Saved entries

======

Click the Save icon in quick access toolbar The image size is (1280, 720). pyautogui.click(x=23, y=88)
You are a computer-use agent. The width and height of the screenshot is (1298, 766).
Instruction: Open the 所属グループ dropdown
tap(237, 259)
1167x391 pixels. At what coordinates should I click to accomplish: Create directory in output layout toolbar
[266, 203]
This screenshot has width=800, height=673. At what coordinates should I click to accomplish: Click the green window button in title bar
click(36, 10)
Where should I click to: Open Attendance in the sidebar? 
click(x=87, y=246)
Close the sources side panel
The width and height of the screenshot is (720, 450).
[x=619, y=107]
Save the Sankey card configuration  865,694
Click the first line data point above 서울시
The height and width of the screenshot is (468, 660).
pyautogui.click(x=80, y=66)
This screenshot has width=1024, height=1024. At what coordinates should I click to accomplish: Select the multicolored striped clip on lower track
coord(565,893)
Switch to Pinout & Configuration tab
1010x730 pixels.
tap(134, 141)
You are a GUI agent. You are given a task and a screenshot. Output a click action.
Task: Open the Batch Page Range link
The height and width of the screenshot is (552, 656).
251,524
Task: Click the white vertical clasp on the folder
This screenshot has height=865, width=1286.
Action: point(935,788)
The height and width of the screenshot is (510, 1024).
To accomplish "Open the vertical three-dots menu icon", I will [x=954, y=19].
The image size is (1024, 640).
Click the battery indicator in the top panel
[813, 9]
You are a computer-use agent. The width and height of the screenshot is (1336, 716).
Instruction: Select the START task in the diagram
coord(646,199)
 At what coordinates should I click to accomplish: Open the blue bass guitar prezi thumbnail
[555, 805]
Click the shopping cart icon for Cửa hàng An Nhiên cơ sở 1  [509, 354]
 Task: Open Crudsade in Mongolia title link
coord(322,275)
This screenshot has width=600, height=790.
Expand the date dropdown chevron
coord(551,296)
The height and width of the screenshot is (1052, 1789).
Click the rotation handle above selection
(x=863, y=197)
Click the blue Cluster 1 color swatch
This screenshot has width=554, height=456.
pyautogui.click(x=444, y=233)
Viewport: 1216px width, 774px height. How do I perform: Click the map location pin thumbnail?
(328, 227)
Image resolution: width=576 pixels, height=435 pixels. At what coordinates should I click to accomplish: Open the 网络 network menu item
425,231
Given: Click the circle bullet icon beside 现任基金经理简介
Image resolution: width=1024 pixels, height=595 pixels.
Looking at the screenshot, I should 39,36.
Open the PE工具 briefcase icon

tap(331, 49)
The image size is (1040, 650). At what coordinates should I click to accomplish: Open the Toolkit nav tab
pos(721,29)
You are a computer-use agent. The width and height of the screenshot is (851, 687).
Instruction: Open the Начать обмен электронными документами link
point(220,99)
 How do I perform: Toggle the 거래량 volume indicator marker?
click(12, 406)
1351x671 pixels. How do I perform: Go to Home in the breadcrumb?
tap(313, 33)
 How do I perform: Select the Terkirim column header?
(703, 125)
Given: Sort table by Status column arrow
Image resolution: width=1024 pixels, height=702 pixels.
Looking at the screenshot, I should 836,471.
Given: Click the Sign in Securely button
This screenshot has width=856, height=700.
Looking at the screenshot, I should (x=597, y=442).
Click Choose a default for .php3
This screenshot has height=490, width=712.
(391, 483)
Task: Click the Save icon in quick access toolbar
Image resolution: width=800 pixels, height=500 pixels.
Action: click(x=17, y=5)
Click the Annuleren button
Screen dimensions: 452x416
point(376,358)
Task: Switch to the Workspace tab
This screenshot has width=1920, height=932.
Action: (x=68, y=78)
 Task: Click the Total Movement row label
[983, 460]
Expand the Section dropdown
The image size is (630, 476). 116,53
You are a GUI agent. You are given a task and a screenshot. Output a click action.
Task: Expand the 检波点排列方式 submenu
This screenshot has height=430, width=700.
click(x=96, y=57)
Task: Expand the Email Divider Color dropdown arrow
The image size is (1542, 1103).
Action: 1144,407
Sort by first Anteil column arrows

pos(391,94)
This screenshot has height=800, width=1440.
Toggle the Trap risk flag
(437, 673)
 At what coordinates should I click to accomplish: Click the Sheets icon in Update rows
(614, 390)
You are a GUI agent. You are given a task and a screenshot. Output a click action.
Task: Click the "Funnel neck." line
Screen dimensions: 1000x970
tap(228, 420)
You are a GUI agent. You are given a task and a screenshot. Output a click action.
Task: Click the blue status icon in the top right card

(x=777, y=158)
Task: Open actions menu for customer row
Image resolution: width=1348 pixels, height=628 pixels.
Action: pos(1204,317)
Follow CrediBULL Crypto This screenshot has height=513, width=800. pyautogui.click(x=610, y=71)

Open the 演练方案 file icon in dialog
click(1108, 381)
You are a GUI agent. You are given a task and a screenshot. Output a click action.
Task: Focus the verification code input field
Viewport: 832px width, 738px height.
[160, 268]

======

There is a line with "Instruction: Select the" and a line with "Given: Click the Sign in Securely button" above. Copy exactly those two lines and all lines between them, with nothing else.

Instruction: Select the START task in the diagram
coord(646,199)
 At what coordinates should I click to accomplish: Open the blue bass guitar prezi thumbnail
[555, 805]
Click the shopping cart icon for Cửa hàng An Nhiên cơ sở 1  [509, 354]
 Task: Open Crudsade in Mongolia title link
coord(322,275)
This screenshot has width=600, height=790.
Expand the date dropdown chevron
coord(551,296)
The height and width of the screenshot is (1052, 1789).
Click the rotation handle above selection
(x=863, y=197)
Click the blue Cluster 1 color swatch
This screenshot has width=554, height=456.
pyautogui.click(x=444, y=233)
Viewport: 1216px width, 774px height. How do I perform: Click the map location pin thumbnail?
(328, 227)
Image resolution: width=576 pixels, height=435 pixels. At what coordinates should I click to accomplish: Open the 网络 network menu item
425,231
Given: Click the circle bullet icon beside 现任基金经理简介
Image resolution: width=1024 pixels, height=595 pixels.
Looking at the screenshot, I should 39,36.
Open the PE工具 briefcase icon

tap(331, 49)
The image size is (1040, 650). At what coordinates should I click to accomplish: Open the Toolkit nav tab
pos(721,29)
You are a computer-use agent. The width and height of the screenshot is (851, 687).
Instruction: Open the Начать обмен электронными документами link
point(220,99)
 How do I perform: Toggle the 거래량 volume indicator marker?
click(12, 406)
1351x671 pixels. How do I perform: Go to Home in the breadcrumb?
tap(313, 33)
 How do I perform: Select the Terkirim column header?
(703, 125)
Given: Sort table by Status column arrow
Image resolution: width=1024 pixels, height=702 pixels.
Looking at the screenshot, I should 836,471.
Given: Click the Sign in Securely button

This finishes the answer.